Text excerpt:
/---

I. Introduction

II. Background

III. Issues
The Payphone Marketplace
Compensation for Each and Every Completed Intrastate and Interstate Call Originated by Payphones
1. Payphone Calls Subject to this Rulemaking and Compensation Amount
2. Entities Required to Pay Compensation
3. Ability of Carriers to Track Calls from Payphones
4. Administration of Per-Call Compensation
5. Interim Compensation Mechanism

Reclassification of LEC-Owned Payphones
1. Classification of LEC Payphones as CPE
2. Transfer of Payphone Equipment to Unregulated Status
3. Termination of Access Charge Compensation and Other Subsidies
4. Deregulation of AT&T Payphones

Nonstructural Safeguards for BOC Provision of Payphone Service

Ability of BOCs to Negotiate with Location Providers on the Presubscribed InterLATA Carrier

Ability of Payphone Service Providers to Negotiate with Location Providers on the Presubscribed IntraLATA Carrier

Establishment of Public Interest Payphones

Other Issues
1. Dialing Parity
2. Letterless Keypads on Payphones
3. Oncor Petition

IV. Procedural Matters
1. Petitions for Reconsideration
2. Paperwork Reduction Act Analysis
3. Regulatory Flexibility Act Analysis

Conclusion

Ordering Clauses

Appendix A
Text of Section 276
Appendix B
List of Parties Filing Comments
Appendix C
List of Parties Filing Replies
Appendix D
Immediate Rules Adopted by This Order
Appendix E
Rules Adopted by This Order
Appendix F
Interim Compensation Obligations


Termination of Access Charge Compensation and Other Subsidies

    a. The Notice

  1. In the Notice, we tentatively concluded that incumbent LECs must reduce their interstate CCL charges by an amount equal to the interstate allocation of payphone costs currently recovered through those charges. LECs subject to the price cap rules would treat this as an exogenous cost change to the Common Line basket pursuant to Section 61.45(d) of the Commission's rules. We requested incumbent LECs to identify in their comments all accounts that contain costs attributable to their payphone operations and sought comment on whether specific cost pools and allocators should be used to capture the nonregulated investment and expenses associated with their payphone operations. We also sought comment on whether a transition period is necessary to move from subsidized compensation to per-call compensation for LEC payphones, and how that transition would proceed. We also proposed, in accordance with the mandate of Section 276(b)(1)(B), to require incumbent LECs to remove from their intrastate rates any charges that recover the costs of payphones. Additionally, we solicited comment on whether we should set a deadline and a specific mechanism for elimination of any intrastate subsidies, or whether it would be consistent with the statute, as well as preferable from a policy perspective, to permit the states to formulate their own mechanisms for achieving this result within a specific time frame.

\---

Task list:
1) In the payphone rulemaking text, list the numbered subsections under "Reclassification of LEC-Owned Payphones."
2) Pick up the payphone rulemaking text after its last sentence and extend it.

Given information:
/---

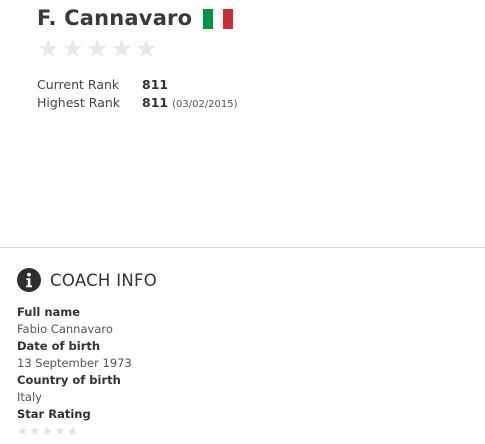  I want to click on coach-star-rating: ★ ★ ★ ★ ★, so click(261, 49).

\---
/---

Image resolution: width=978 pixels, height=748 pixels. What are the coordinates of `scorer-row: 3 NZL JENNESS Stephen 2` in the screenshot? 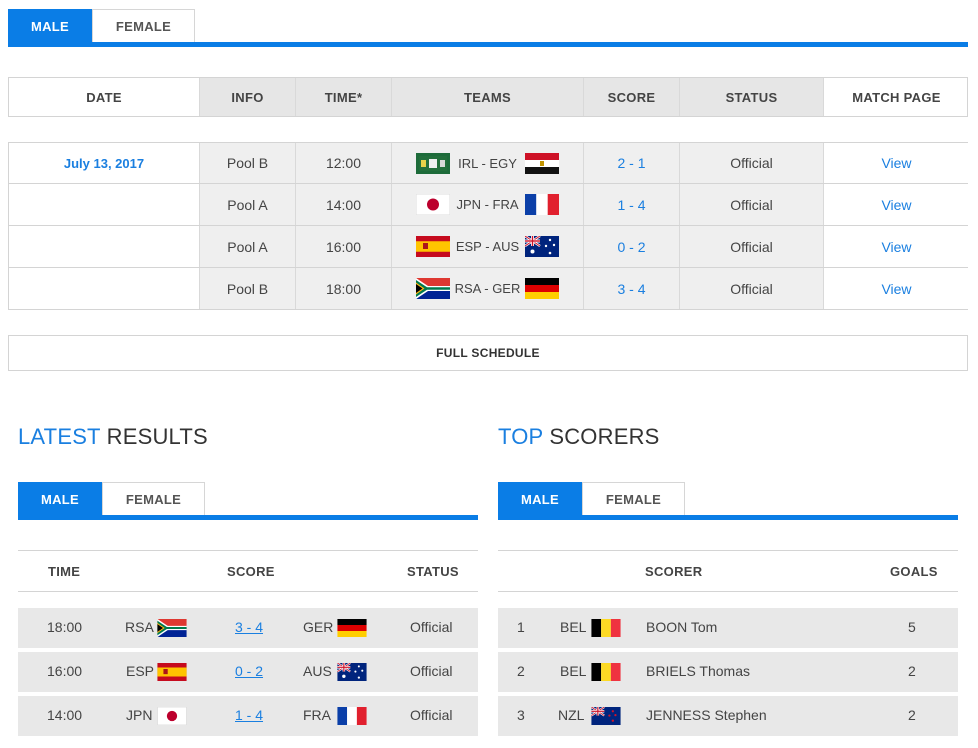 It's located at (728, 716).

\---

Answers per task:
1)
1. Classification of LEC Payphones as CPE
2. Transfer of Payphone Equipment to Unregulated Status
3. Termination of Access Charge Compensation and Other Subsidies
4. Deregulation of AT&T Payphones

2)
     

  2. We also tentatively concluded that, to avoid discrimination among PSPs, the Subscriber Line Charge should apply to subscriber lines that terminate at both LEC and competitive payphones. We sought comment on whether, to the extent that LECs charge or impute to their own payphone operations only the multi-line business SLC, which is less than the full interstate cost of the subscriber lines connecting their payphones to the network, and recover the balance of the cost of these lines through the CCL charge, they may, in effect, be subsidizing their payphones with access charge revenues, in violation of Section 276. We sought comment on whether LECs in those circumstances should charge or impute to their own payphone operations, as well as to independent payphone providers, an additional monthly charge representing the difference between the SLC cap and the full interstate cost of these subscriber lines. We also sought comment on whether comparable changes should be made to incumbent LECs' intrastate rates.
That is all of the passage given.